Another wrote that after her first child, she pumped in a room that locked, with a sink and a paper-towel dispenser, on the same floor where she worked, which meant her employer “benefited from this situation in that I could pump when I needed to, continue to work if I needed to and I spent a minimal amount of downtime with pumping.” Now, at a different job after the birth of her second child, she is allowed to pump milk in the communal copier room or the director’s office, where she has been “walked in on by men with keys.” That led her to leave the building and pump in her car, which she calls a “terrible compromise” and “much less comfortable and efficient” because “I lose a lot of time tromping back and forth between my desk and my car.”

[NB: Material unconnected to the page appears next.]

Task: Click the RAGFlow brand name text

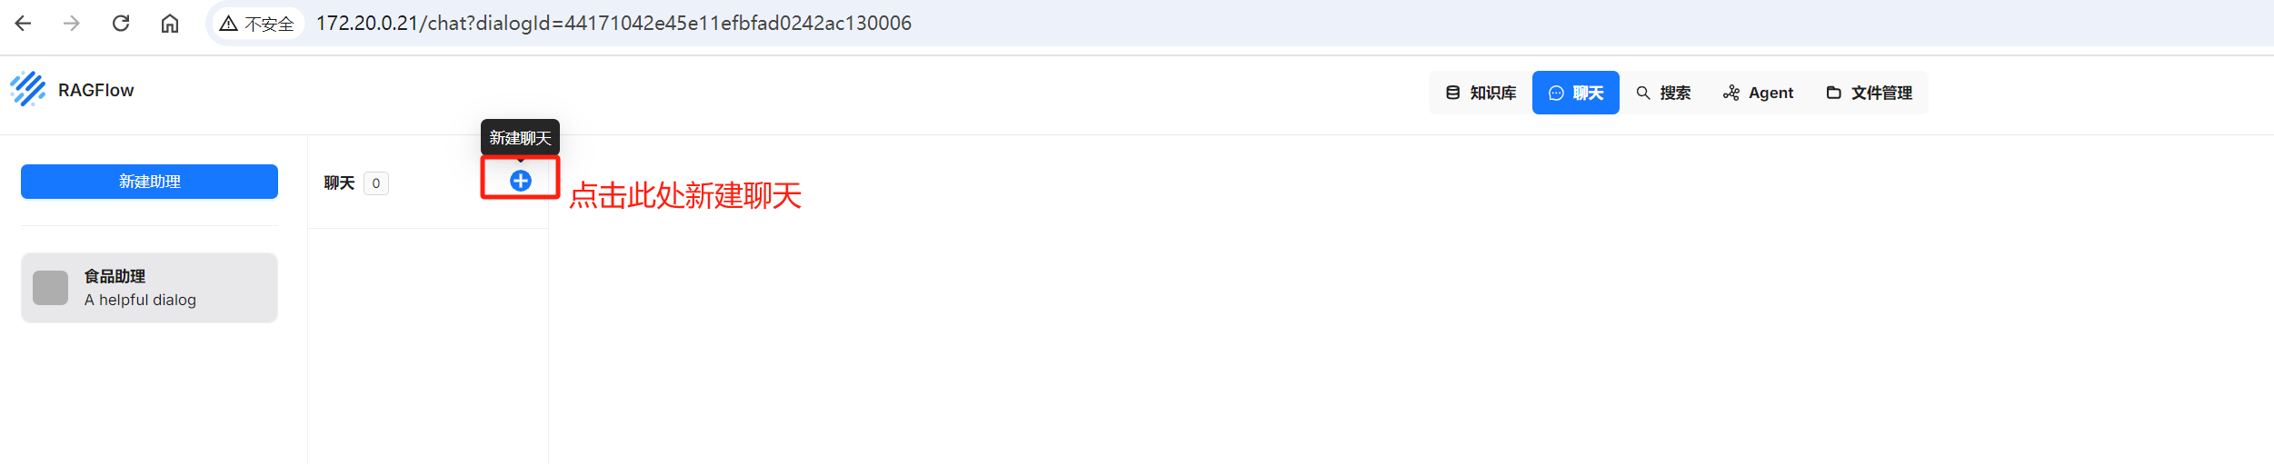Action: (x=96, y=90)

It’s exactly this sort of feedback that the government is looking for. “We are pleased by the level of interest in this issue and by the hundreds of comments received so far,” says DOL spokesperson Dolline Hatchett. “We believe this wealth of input will only allow us to issue more meaningful, relevant and helpful guidance.” (More on Time.com: Breast-Feeding Gets a Nod from the IRS: Pumps are Deductible)
This is just the latest in a string of federal moves that signals the government thinks it’s important to help mothers achieve their breast-feeding goals. Earlier this month, the Internal Revenue Service categorized breast pumps as tax-deductible health-care expenses. Last month, the Surgeon General issued her first “Call to Action” about the importance of support for breast-feeding mothers. Although the American Academy of Pediatrics advises women to breast-feed for one year, only 22% of mothers hang in that long.

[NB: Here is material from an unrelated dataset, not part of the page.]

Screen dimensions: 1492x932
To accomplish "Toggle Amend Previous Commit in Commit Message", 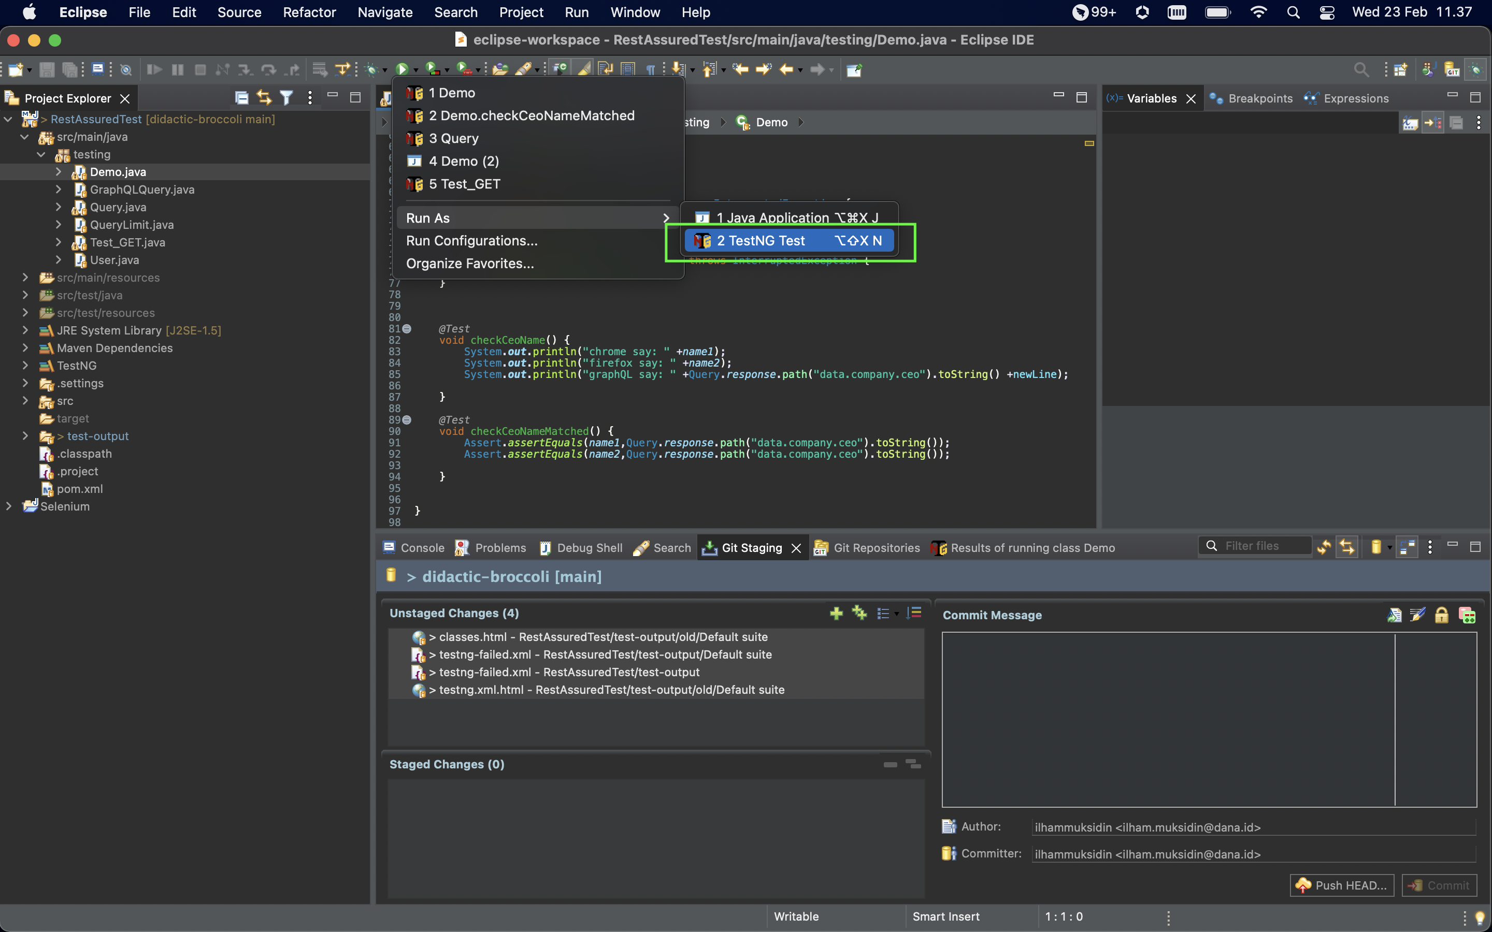I will tap(1416, 615).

That might be because being a nursing mom who works is not so easy to do. Workplace environments and schedules vary widely; a woman who works in an office building may simply need access to a small room with a door. But what about a bus driver? A kindergarten teacher? A doctor at a hospital?

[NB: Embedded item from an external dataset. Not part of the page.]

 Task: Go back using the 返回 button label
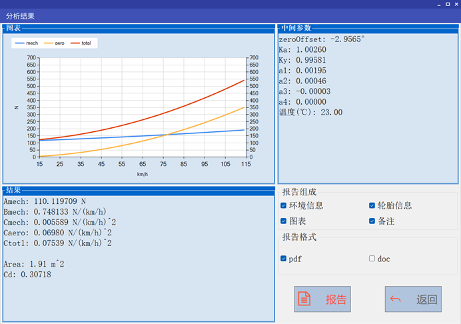pos(426,299)
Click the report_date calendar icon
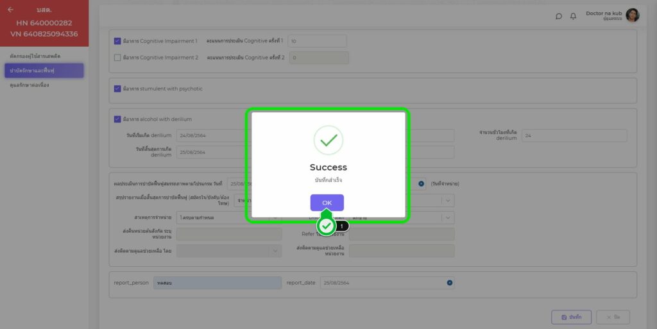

One ER physician told of pumping at the hospital in the doctors’ “call room,” where, on occasion, “other physicians blew past my sign and walked in on me, on their way to the bathroom. They may be doctors, but they are still my colleagues, and they were pretty embarrassed at seeing my breasts exposed.” She told of “silent pressure” from nurses and doctors to hold off pumping and keep seeing patients until her breasts became painfully engorged and leaked milk. “Ultimately,” she wrote, “I stopped nursing much sooner than a year because I felt so much resistance to my pumping that I couldn’t keep it up adequately to maintain my milk supply.”
As welcome as the new law is, there are some provisions that rankle, namely that employers “shall not be required to compensate an employee receiving reasonable break time.” With the majority of mothers in the workforce, exempting employers from paying moms while they pump — ideally a 20-minute undertaking every 4 hours or so — seems to send the message that work and family life don’t mix. (More on Time.com: Study: Breast-Feeding Moms Get Just as Much (or Little) Rest as Formula-Feeders)
The International Labour Organization, a branch of the United Nations, endorses paid nursing breaks — as do many other countries — but the U.S. charts a different course, just as it does when it comes to paid maternity leave, which is not standard in this country.
Still, says Chris Mulford, who leads the U.S. Breastfeeding Committee’s task force on the new law, it’s a matter of being happy with your lot. Making the breaks unpaid, after all, sweetened the somewhat tough-to-swallow legislation for employers.
Says Mulford: “We see it as such a terrific step forward for the U.S. to even consider any kind of nursing breaks.”